PROBLEM TO WORK ON: Rewrite the entries from the line containing "The width and" through the line containing "Click the expand columns arrows icon", inclusive, replacing "icon" with "button" and keeping everything else the same.

* BEGIN MATERIAL *

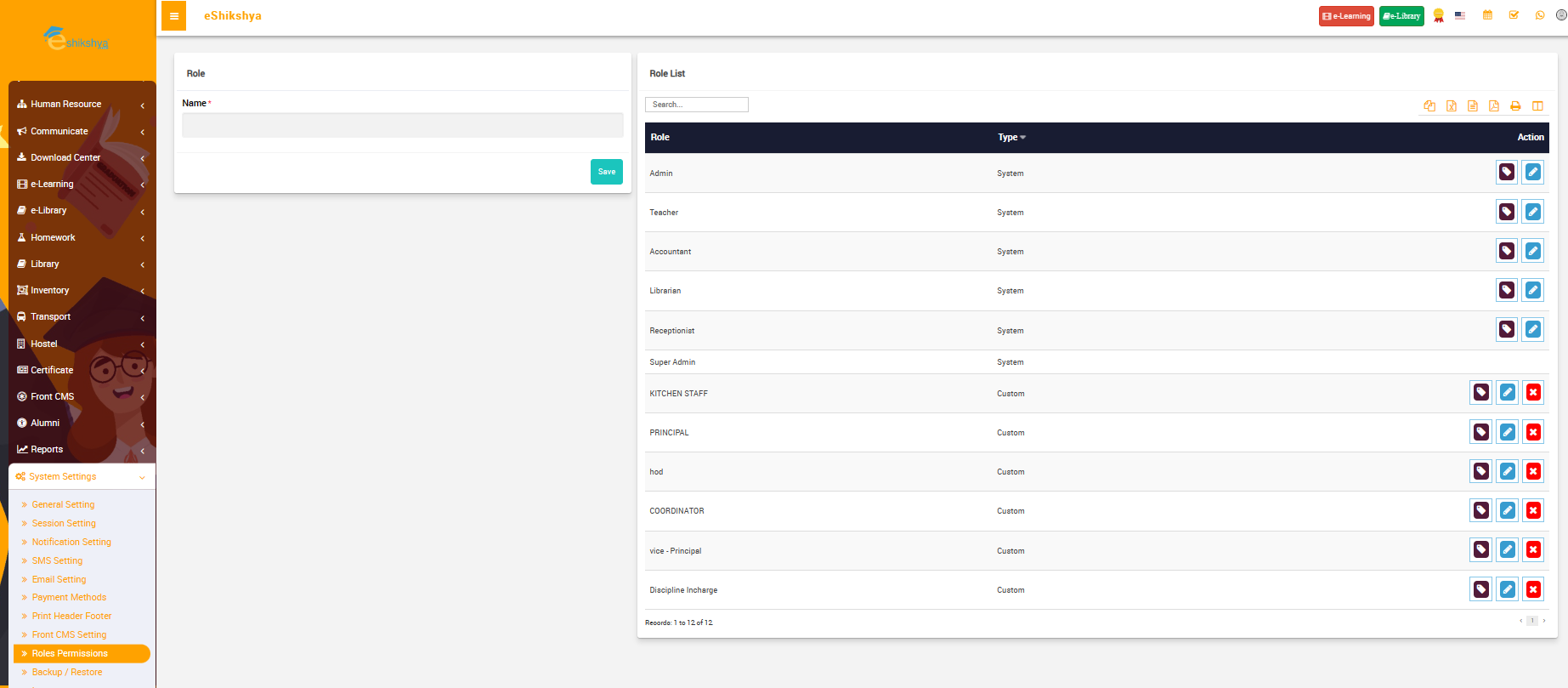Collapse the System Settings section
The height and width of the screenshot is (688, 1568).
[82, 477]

* END MATERIAL *
* BEGIN MATERIAL *

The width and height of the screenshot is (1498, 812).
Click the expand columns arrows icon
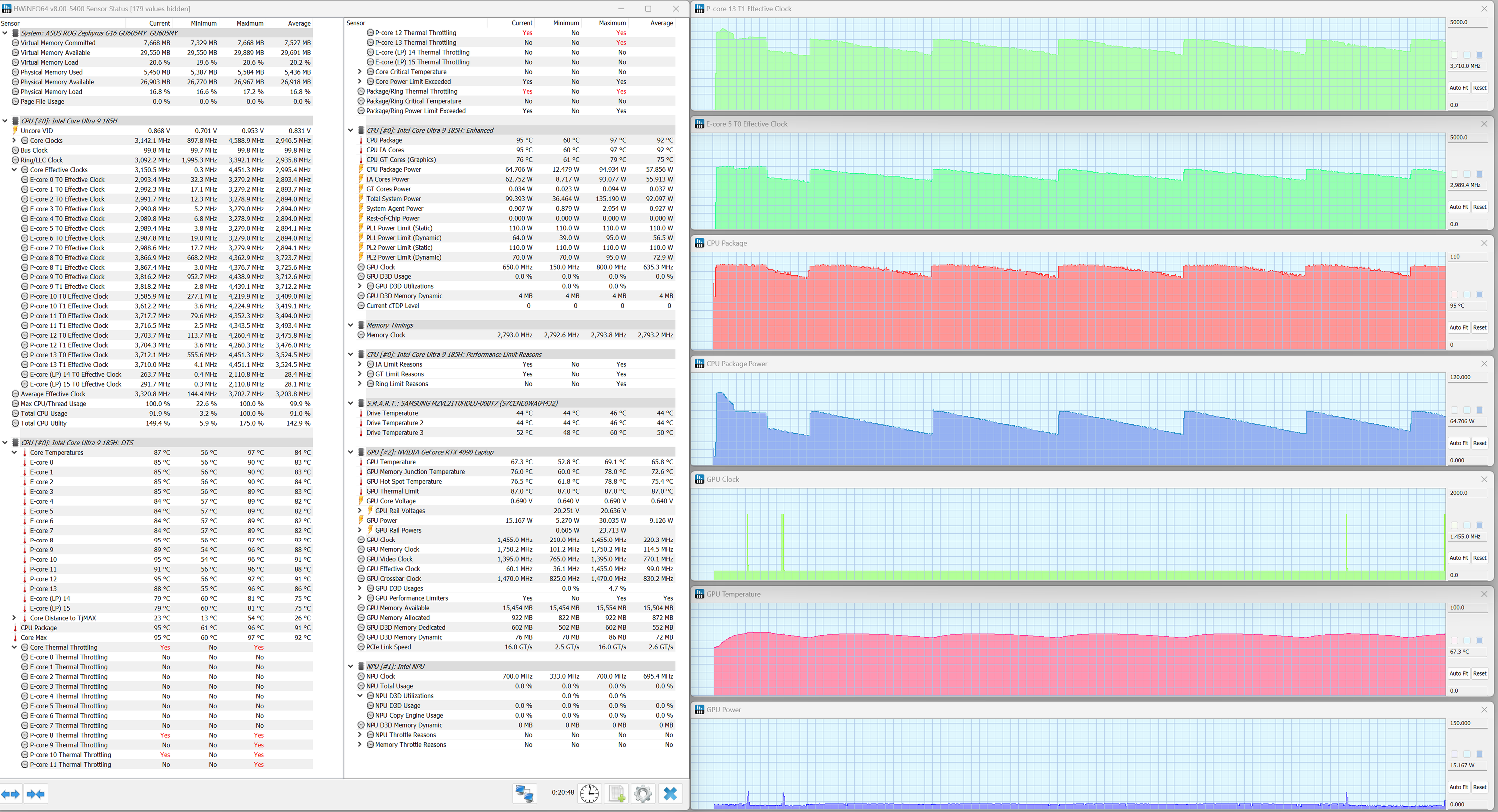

* END MATERIAL *

WORKED ANSWER:
The width and height of the screenshot is (1498, 812).
Click the expand columns arrows button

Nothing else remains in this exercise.